Skip to content

[Bug]: LoadAuth.get_tok deletes valid tokens on transient backend errors, logging users out on every Redis hiccup #69073

@co-cy

Description

@co-cy

What happened?

Description

salt.auth.LoadAuth.get_tok does not look at what kind of error happened when the eauth token backend raises while reading a token. Two very different situations are collapsed into the same branch:

def get_tok(self, tok):
    try:
        tdata = self.tokens["{}.get_token".format(self.opts["eauth_tokens"])](
            self.opts, tok
        )
    except salt.exceptions.SaltDeserializationError:
        log.error(...)
        self.rm_token(tok)
        return {}
    if not tdata:
        return {}
    ...
  1. The stored blob is corrupt (SaltDeserializationError) — removing the token is correct, the token is unusable forever.
  2. The backend itself is having a problem right now (OSError / IOError: Redis connection drop, NFS hang, full disk, file briefly held open) — the token is fine, the read just couldn't complete.

In case (2) on the current code path, the OSError propagates up the stack and the caller is forced to invent a recovery policy.

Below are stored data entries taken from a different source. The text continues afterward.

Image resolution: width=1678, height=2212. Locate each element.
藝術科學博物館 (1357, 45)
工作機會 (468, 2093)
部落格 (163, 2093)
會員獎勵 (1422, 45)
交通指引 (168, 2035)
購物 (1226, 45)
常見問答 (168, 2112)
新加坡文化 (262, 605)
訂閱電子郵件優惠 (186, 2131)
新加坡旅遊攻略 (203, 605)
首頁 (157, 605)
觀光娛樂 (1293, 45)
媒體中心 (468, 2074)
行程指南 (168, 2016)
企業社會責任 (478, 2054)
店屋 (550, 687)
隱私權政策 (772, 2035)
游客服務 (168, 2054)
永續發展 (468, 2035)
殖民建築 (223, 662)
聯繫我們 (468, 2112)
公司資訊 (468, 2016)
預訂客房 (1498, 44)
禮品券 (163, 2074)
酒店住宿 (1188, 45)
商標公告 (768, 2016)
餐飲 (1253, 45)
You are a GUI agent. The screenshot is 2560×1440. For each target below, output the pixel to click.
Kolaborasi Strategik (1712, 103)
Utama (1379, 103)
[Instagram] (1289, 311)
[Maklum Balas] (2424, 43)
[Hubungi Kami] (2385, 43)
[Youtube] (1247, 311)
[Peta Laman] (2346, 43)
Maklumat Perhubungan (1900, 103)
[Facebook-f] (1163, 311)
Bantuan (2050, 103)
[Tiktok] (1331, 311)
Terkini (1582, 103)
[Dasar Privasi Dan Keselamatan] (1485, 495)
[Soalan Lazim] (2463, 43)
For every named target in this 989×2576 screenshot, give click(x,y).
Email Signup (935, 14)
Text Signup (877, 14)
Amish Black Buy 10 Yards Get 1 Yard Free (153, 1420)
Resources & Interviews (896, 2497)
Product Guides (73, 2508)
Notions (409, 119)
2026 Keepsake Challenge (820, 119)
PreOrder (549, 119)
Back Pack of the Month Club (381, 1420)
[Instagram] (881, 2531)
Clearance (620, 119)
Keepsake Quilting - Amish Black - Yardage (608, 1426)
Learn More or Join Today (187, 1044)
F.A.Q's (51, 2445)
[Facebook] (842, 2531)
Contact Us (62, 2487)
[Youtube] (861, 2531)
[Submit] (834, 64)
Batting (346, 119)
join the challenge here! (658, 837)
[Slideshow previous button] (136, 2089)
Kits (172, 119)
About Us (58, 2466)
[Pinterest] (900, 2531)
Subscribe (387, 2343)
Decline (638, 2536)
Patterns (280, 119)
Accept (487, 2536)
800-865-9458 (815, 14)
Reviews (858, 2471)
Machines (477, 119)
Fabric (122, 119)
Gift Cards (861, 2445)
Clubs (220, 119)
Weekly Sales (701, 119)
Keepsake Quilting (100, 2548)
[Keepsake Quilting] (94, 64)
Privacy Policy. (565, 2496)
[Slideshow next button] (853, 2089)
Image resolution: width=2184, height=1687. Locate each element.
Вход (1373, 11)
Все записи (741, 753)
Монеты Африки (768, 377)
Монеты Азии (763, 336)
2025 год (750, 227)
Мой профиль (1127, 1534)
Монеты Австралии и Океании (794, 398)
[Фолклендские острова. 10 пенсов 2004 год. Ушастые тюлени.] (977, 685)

Where callers do recover by calling rm_token (or where a wrapping except Exception deletes on any failure), this means a single brief backend hiccup logs every authenticated user out — a single failed read is treated as "this token is dead, drop it from the store".

For sites with a network-backed token store (Redis, NFS-shared localfs) this turns an ordinary backend restart into a fleet-wide forced re-authentication.

Setup

  • on-prem machine
  • container
  • classic packaging
  • onedir packaging

Any deployment whose master uses a network-backed eauth token store (Redis, NFS-shared localfs, anything where get_token can raise OSError).

Steps to Reproduce the behavior

import salt.auth

opts = {
    "extension_modules": "",
    "optimization_order": [0, 1, 2],
    "token_expire": 60,
    "keep_acl_in_token": False,
    "eauth_tokens": "localfs",
    "token_dir": "/tmp/tokens",
    "token_expire_user_override": False,
    "external_auth": {"auto": {"foo": []}},
}

auth = salt.auth.LoadAuth(opts)

# Simulate a transient backend error mid-read.
def bad_read(opts, tok):
    raise OSError("redis connection reset")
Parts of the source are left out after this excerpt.